No hubo respuesta. Menos mal. Cuanta menos gente se enterara de su trifulca, mejor. Los que chocaban con Mitch Tyndall se veían pronto rechazados. Y no era la encantadora personalidad del tipo lo que volvía a todos contra ti, sino la idea de que él conocía la película principal, mientras que los demás sólo veían algunas instantáneas borrosas. Así que si estabas a malas con Tyndall, tenía que haber una razón importante, aunque nadie más que él supiera cuál. Hacía tiempo que Falk había llegado a la conclusión de que Tyndall no era plenamente consciente de sus misteriosos poderes, y tal vez fuese imprudente indicárselo.

El tema de su discusión aquella noche era un yemení de diecinueve años, Adnan Al-Hamdi, el proyecto preferido de Falk, aunque sólo fuese porque no hablaba con nadie más. Adnan había sido capturado en Afganistán hacía casi dos años en una escaramuza al oeste de Jalalabad. Él y otros sesenta yihadistas inadaptados de Pakistán, Chechenia y los Estados del Golfo habían sido capturados por los combatientes tayikos de la Alianza del Norte, tras la precipitada retirada de los talibanes hacia el sur. Pasaron seis semanas pudriéndose en una cárcel provincial hasta que los estadounidenses los descubrieron. Adnan atrajo especial interés, sobre todo porque un compañero de viaje, un viejo paquistaní excitable, juró que Adnan era un cabecilla. Y él, con sus respuestas monosilábicas habituales, no se esforzó en confirmarlo o negarlo, así que cayó en la red, uniéndose a una de las primeras hornadas de importaciones a Guantánamo. Llegó con los ojos vendados y vestido con un mono en el vientre de un avión de carga estruendoso, en la época en que el centro de detención era una instalación rudimentaria de jaulas para simios llamado Campo Rayos X.

Cuando llegó Falk más de un año después, los loqueros residentes de Gitmo (el equipo asesor de especialistas en comportamiento llamado Biscuit) habían dado a Adnan por una causa perdida. No hablaba y tiraba regularmente sus heces a los guardias, a veces después de mezclarla con pasta de dientes y puré de patatas.

Así que se lo endosaron a Falk, cuya especialidad lingüística era precisamente el dialecto de Sana, la ciudad natal de Adnan, sólo porque había visitado el lugar cuando el FBI investigó la explosión del buque estadounidense Cole en el año 2000.

Falk emprendió la tarea de someter al joven con rumores y mentiras, historias adornadas con pinceladas coloristas que recordaba de las polvorientas callejuelas de Sana. Al poco tiempo, Adnan empezó a escuchar en vez de gritar o taparse los oídos con las manos, como solía hacer antes. Incluso hablaba de vez en cuando, aunque sólo fuese para corregir pequeños errores de interpretación de Falk. El progreso fue lento, pero Falk sabía por experiencia que la dificultad en una etapa tan temprana no significaba que no quedaran puntos vulnerables.

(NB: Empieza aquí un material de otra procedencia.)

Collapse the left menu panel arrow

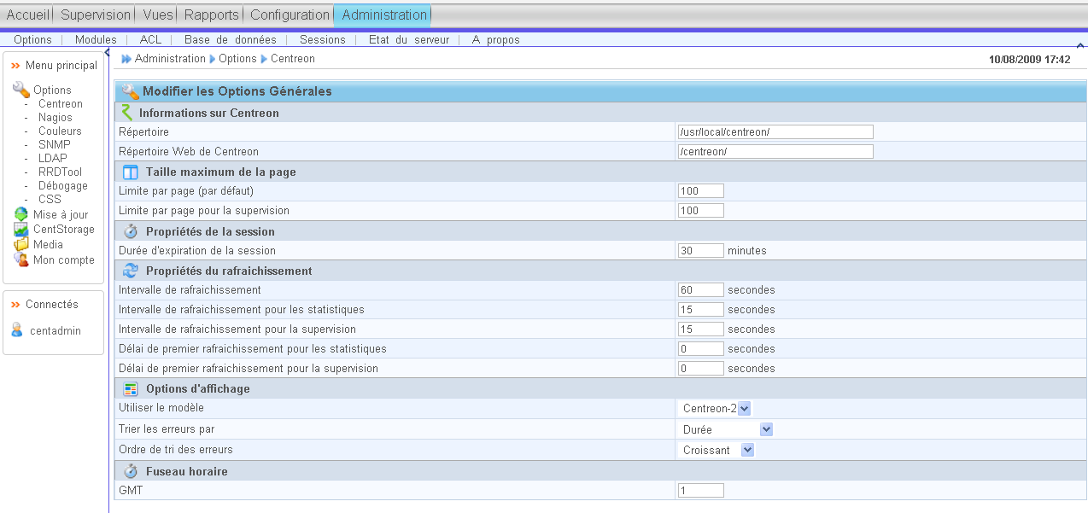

A diferencia de la mayoría de los detenidos, Adnan ni siquiera podía dejarse crecer una barba completa, y a Falk le parecía casi conmovedor la pelusa de su mentón, como la florescencia desnutrida de un jardín abandonado.

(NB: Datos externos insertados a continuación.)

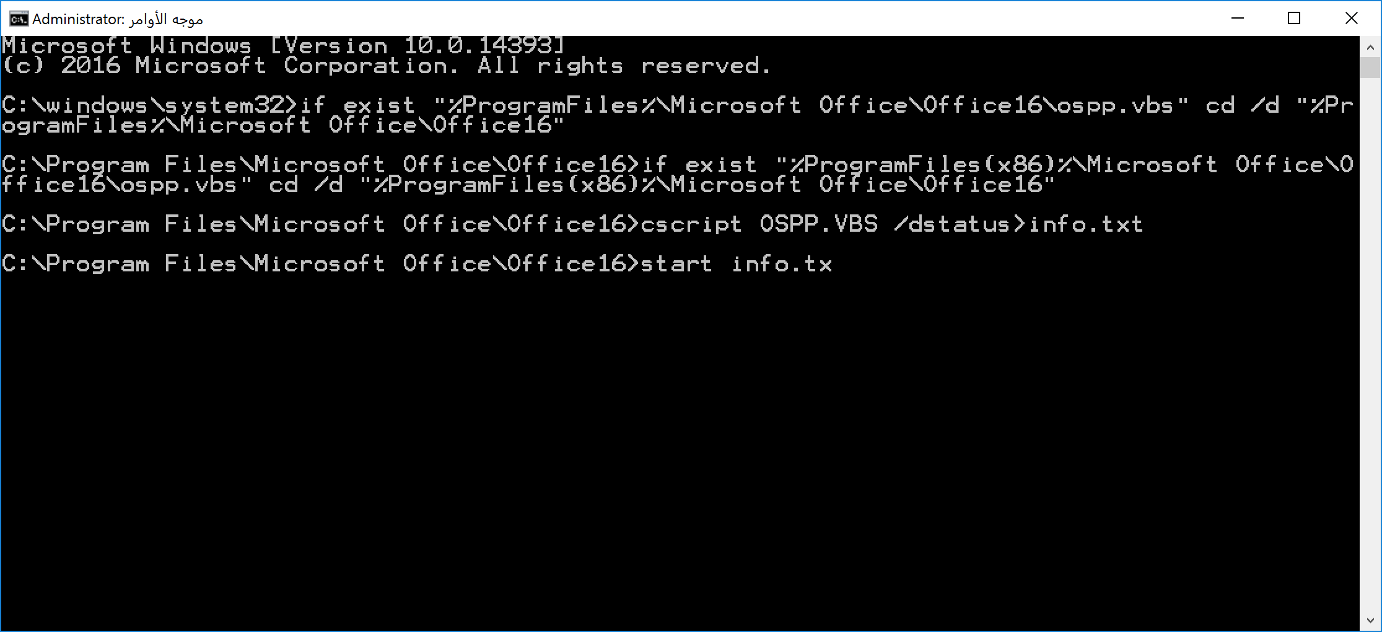Maximize the Command Prompt window
This screenshot has height=632, width=1382.
(x=1293, y=19)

Tal vez Falk reconociese en Adnan a otro solitario. Porque de hecho también él estaba solo en el mundo a sus treinta y tres años. No tenía esposa ni hijos ni perro, ni ninguna novia que le esperara en Washington. Figuraba como huérfano en el registro del personal del FBI, una conclusión deducida de una mentira que le había dicho hacía quince años al oficial de reclutamiento de la infantería de Marina de Bangor, Maine, por resentimiento y por el deseo del fugitivo de una ruptura total. El sargento de reclutamiento podría haber averiguado la verdad indagando un poco más. Pero, teniendo que alcanzar una cuota de alistamiento mensual y con el permiso de una semana colgando en la balanza, no se había sentido muy inclinado a cuestionar su buena fortuna cuando Falk cruzó la puerta.